Because this is not a police state, and police are, for very good reasons related to our freedom, required to work within certain boundaries, not to simply do whatever it takes to get the job done as long as the ends justify the means. When one of them does something suspicious — like writing a somewhat bizarre report about the reportedly-suspicious nature of someone looking at him citing someone in a park, then picking up belongings and getting into a vehicle, and using this as justification for escalation of the situation — we have every reason to want to dissect what happened, regardless of whether the eventual outcome pleases us or not. This should raise our suspicion.
“I see so much scumaction I just wanna start carrying around a bag of water balloons and just start tagging dudes with belts around their arms. fuck’em.”
Although I wouldn’t put it the way you did, I’m not crazy about hard drug use in public parks, either, although it’s really the behavior that often surrounds such use that bothers me, not the drug use itself, and most of that bad behavior is already forbidden, so I’m more apt to support busting people for the other things than for choosing to chemically alter their states of mind. Our drug laws are woefully unjust, and I wouldn’t wish the effect of them on anyone. In this case, all the guy was observed to have done was lay on a blanket next to a hypodermic needle that contained heroin. That’s illegal, but not, in my mind, the slightest bit amoral. It’s a pity that we had to blow several hours of police time on dealing with it.

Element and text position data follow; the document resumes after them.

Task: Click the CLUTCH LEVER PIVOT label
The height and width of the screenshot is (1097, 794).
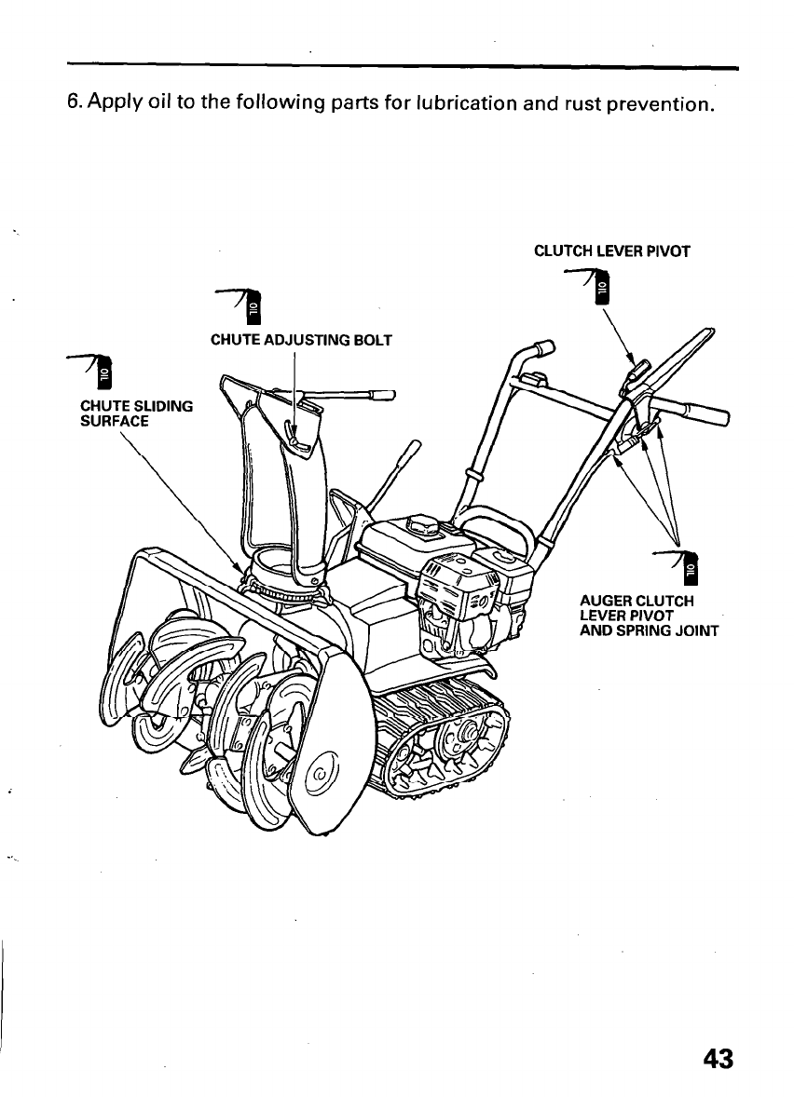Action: [610, 251]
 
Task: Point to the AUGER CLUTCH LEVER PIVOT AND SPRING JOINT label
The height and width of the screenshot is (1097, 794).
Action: [649, 616]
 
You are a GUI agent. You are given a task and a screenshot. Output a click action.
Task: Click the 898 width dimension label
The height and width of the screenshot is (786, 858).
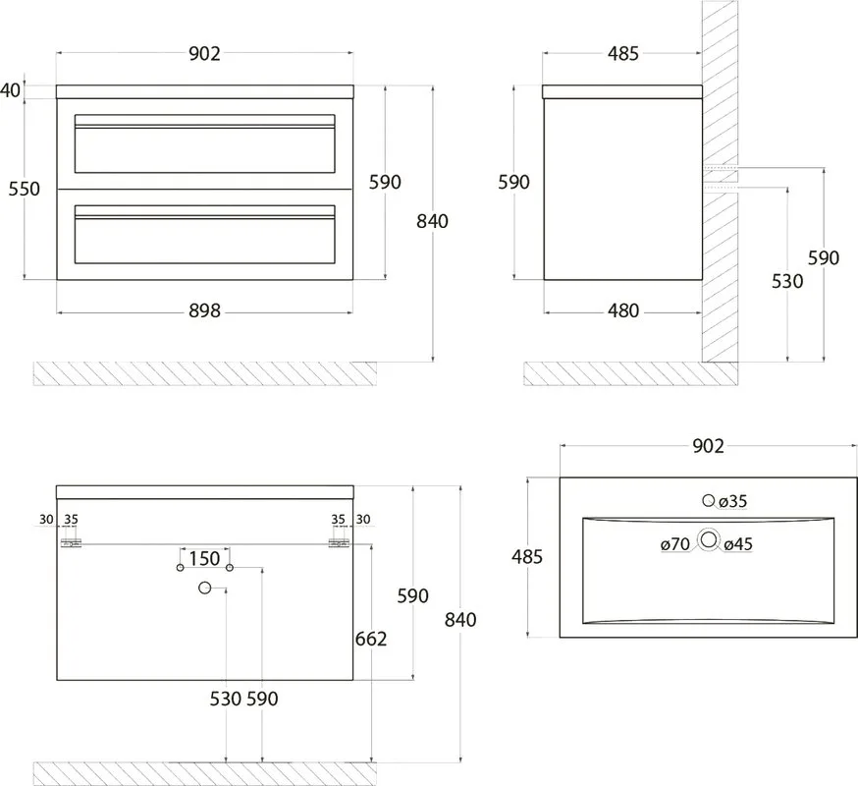click(x=204, y=311)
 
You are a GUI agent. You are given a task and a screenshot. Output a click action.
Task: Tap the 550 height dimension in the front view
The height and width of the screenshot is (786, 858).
click(x=25, y=189)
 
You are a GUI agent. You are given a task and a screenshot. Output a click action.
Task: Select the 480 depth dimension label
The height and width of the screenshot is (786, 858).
click(x=623, y=311)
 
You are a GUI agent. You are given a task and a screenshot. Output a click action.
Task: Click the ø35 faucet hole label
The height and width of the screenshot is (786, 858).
click(x=732, y=501)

I wish adults who want to shoot up had a better place to do so. Safe injection sites work well in other cities, but admittedly don’t have the appeal of our beautiful park. I’d much prefer not to have the park be a place that people hang out and shoot heroin, but I’m not willing to look the other way while police side-step the boundaries within which they are required to operate in order to achieve that goal. I’m not saying that this is what happened, only that the situation as described in the officer’s own words sounds suspicious.

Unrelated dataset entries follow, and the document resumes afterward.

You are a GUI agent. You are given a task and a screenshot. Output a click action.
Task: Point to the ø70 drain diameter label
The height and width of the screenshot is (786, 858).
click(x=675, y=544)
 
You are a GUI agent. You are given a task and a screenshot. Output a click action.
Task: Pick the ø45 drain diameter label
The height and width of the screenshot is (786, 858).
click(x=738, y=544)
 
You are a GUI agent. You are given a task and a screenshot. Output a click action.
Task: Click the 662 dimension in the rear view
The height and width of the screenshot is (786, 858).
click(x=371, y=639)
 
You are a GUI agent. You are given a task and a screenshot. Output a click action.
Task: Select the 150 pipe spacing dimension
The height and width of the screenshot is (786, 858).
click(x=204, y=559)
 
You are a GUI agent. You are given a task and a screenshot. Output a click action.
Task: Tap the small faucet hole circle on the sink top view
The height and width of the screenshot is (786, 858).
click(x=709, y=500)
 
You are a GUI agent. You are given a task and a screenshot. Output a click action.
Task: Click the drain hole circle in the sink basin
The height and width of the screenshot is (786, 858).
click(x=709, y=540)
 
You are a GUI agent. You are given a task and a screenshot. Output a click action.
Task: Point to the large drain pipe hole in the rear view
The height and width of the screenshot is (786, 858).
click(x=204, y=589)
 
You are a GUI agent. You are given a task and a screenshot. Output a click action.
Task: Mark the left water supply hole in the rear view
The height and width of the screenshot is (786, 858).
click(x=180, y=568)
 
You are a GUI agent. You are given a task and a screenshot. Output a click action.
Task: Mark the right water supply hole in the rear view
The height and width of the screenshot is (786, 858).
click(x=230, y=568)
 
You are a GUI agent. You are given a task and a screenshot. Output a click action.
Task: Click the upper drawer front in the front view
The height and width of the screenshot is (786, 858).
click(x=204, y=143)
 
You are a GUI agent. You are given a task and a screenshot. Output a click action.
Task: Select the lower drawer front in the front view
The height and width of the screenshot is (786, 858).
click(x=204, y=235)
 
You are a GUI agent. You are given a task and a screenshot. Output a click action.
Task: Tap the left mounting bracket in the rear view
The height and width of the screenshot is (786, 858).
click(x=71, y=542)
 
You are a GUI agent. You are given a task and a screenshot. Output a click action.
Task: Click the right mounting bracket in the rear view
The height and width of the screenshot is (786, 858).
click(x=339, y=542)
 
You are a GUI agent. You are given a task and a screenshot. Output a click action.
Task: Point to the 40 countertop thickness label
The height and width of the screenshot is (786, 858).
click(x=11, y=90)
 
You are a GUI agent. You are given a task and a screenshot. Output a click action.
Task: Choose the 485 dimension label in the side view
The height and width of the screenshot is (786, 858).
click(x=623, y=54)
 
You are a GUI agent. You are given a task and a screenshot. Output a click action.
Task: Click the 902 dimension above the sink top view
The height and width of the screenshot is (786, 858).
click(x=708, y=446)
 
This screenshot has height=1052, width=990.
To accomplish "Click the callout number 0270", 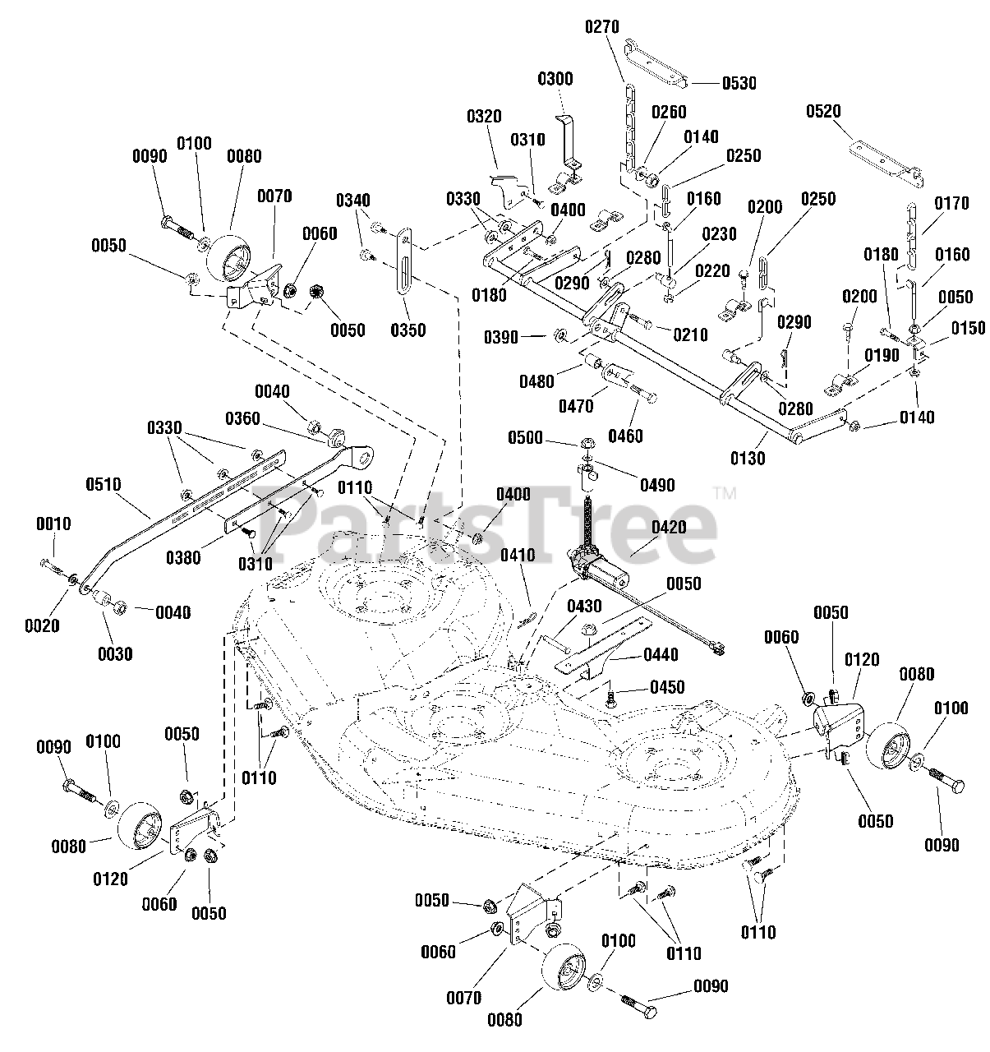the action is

Cheesecake, that’s a straw-man. I didn’t write or imply that all these people were doing was people-watching in the park. Please re-read my comment if you thought otherwise.

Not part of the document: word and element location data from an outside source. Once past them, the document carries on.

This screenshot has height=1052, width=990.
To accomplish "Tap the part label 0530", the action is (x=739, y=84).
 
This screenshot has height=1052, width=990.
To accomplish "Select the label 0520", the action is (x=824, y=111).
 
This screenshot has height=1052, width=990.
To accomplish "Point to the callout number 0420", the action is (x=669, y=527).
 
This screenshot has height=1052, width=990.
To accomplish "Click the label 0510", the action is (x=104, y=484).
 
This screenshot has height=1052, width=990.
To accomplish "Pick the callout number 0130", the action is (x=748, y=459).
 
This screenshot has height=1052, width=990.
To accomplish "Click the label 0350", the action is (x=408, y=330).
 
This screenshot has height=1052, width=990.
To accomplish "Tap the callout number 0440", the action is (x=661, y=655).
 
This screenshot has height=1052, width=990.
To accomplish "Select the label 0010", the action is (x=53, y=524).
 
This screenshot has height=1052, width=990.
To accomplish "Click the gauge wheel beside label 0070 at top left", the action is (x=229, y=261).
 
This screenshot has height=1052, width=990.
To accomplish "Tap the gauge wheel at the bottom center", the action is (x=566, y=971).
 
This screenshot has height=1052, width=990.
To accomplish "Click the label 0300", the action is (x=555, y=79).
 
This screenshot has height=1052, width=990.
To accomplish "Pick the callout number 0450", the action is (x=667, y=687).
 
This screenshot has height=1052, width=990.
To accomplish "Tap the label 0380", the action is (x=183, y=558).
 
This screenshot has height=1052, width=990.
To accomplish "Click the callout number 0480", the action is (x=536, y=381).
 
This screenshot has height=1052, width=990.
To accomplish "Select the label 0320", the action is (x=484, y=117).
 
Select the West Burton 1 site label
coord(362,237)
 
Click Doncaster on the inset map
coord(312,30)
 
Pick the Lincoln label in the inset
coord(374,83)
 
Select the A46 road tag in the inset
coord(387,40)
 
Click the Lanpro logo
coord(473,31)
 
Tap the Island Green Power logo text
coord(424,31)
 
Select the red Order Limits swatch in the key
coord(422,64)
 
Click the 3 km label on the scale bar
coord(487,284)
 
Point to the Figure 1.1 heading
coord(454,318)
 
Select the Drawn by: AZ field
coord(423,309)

meant immoral, though hanging out with a syringe is neither immoral nor amoral
You forgot one I see routinely near the playground…Watching people stick needles in their arm.
I say that based on the info the cop acted appropriately. I guess it is subject to interpretation. The cop probably used his best judgment.
I’m no expert on Constitutional law or on law enforcement, so I can’t say with any authority whether the cop acted appropriately. The actions describe lead me to believe that in my own opinion (not based specifically on what’s legal, just my gut reaction) he probably acted appropriately, and I think our Seattle Police act appropriately the vast majority of the time. And in the end, looking only at this specific incident and not at the bigger picture, most of us probably benefited from his actions (though not, of course, the guy who’s now tangled in our nasty drug war web). I’m not disputing any of that.
In his report, Officer Brownlee very specifically referred to watching police in a park then picking up belongings and leaving the park to get in a vehicle as suspicious behavior, and used that reportedly-suspicious behavior as justification for further action on his part. If he needed justification for further action (I don’t know) then it seems that he acted out of line, because citizens should not be treated with suspicion just because they observe police actions in public, then choose to pick up their things and leave. If he didn’t need such justification, then why did he go to the trouble of documenting it? If he didn’t need such justification, then it seems he could have — and likely would have — just written something like, “I saw some people who looked like trouble, so I went over and questioned them.”
Again: Must we all to avert our eyes and stay where we are whenever police are in the area in order to avoid raising their suspicion and setting ourselves up for hassle?